Explore the material:
a – Set down, word for word, the stretch of the forum discussion on electrical service calculations from "We negotiate about" through "over the years.".
b – Extend the forum discussion on electrical service calculations, picking up right after its final sentence.

Text passage:
★ ★ ★ ★
There are no shortcuts. Any shortcut that is attempted will turn around an bite you. Do the article 220 calculation. Make the owner or general contractor provide the informatiuon needed to do a proper calculation or let someone else make a fool of themselves.
 

ed downey

Senior Member
Location
Missouri
You would be surprised how close the actual service size comes in most buildings while doing preliminary budgets with the information I listed above. We do not build from these calculations but we do budget the electrical based upon these rules of thumb when we have nothing to go off of except for building type and square footage.
We negotiate about 85% of the work that we do as a general contractor and the clients rely on a good budget for financing purposes early on in the process which means using many rules of thumb that I have developed over the years.
-Ed
 

rzuffi

Member
For lighting, you may also want to look into International Energy Conservation Code (IECC) and find out what energy code your state follows.
★ ★ ★ ★
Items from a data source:
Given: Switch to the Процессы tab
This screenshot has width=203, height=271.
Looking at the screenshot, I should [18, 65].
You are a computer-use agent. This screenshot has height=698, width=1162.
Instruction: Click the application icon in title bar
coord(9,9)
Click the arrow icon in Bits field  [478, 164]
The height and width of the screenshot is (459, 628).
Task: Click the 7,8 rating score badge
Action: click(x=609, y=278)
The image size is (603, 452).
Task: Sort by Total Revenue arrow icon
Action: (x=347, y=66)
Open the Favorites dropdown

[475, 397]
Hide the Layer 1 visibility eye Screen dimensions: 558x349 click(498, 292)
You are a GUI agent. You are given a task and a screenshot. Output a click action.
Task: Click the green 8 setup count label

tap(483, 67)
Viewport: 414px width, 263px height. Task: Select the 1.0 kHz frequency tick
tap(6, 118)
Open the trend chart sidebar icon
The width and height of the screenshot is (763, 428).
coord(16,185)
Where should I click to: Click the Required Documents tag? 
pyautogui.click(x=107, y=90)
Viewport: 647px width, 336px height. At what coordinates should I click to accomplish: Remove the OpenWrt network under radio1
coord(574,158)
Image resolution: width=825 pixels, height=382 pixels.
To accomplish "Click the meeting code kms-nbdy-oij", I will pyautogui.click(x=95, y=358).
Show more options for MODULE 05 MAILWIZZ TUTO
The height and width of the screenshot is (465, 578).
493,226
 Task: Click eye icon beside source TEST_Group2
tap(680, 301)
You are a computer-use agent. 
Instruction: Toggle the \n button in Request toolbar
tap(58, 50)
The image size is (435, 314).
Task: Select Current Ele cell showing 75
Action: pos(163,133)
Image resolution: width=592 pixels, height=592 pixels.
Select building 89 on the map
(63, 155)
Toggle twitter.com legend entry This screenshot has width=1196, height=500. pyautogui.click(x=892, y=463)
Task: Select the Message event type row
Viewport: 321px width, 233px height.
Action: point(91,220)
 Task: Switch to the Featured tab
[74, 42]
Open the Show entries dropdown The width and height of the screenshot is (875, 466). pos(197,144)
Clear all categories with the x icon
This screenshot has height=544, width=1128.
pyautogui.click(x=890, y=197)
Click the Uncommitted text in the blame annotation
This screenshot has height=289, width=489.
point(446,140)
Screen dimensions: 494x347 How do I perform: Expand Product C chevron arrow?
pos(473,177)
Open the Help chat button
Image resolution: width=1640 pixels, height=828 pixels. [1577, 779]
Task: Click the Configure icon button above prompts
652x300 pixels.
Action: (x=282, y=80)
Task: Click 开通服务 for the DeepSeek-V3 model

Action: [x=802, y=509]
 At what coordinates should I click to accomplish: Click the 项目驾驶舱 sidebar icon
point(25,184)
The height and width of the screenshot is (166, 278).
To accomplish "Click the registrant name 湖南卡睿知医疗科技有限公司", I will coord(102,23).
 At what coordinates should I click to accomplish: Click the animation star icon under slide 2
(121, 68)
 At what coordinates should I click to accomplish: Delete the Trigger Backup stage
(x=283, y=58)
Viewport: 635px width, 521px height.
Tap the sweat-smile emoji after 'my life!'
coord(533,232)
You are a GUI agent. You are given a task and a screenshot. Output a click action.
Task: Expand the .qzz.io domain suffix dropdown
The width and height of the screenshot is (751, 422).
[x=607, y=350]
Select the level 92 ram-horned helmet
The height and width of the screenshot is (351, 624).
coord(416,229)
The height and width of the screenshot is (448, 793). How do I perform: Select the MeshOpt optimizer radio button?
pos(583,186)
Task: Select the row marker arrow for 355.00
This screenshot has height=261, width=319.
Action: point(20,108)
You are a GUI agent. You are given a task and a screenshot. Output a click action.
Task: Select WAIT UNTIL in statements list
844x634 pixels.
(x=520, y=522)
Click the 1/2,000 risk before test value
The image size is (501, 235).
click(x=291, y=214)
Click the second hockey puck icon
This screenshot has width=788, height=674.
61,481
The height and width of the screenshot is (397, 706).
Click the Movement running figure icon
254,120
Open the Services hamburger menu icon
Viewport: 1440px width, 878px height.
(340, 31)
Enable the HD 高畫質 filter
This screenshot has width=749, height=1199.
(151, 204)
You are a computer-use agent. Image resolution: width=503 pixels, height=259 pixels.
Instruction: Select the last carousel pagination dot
★ ★ ★ ★
Outputs in order:
a –
We negotiate about 85% of the work that we do as a general contractor and the clients rely on a good budget for financing purposes early on in the process which means using many rules of thumb that I have developed over the years.

b –
They have free programs on their website called COMMcheck (commerical applications) and REScheck (residential appilcations) to help with calculations.
 

JeffD

Member
Location
cleveland, oh
My experience has been from 20-25 watts / sf for most. Some smaller high dense ones have been close to 30 watts / sf

Generator sizing has been from 5-10 watts / sf. Upper end since that major power outage and people are putting chillers on e-power now. I guess they found out it didn't work out very well having non-operable windows when the chillers went down.
 

jtester

Senior Member
Location
Las Cruces N.M.
rzuffi said:
For lighting, you may also want to look into International Energy Conservation Code (IECC) and find out what energy code your state follows.
They have free programs on their website called COMMcheck (commerical applications) and REScheck (residential appilcations) to help with calculations.
If your jurisdiction is under the IECC, these are lighting design maximums, but you can't do electrical load calculations from these values. You'll usually be far short of the NEC minimums if you try.

Jim T
 

rzuffi

Member
jtester said:
If your jurisdiction is under the IECC, these are lighting design maximums, but you can't do electrical load calculations from these values. You'll usually be far short of the NEC minimums if you try.

Jim T

I completely agree, follow the NEC for all electrical load calculations. I was simply throwing the IECC out there so it is not overlooked in the design, if required by your jurisdication.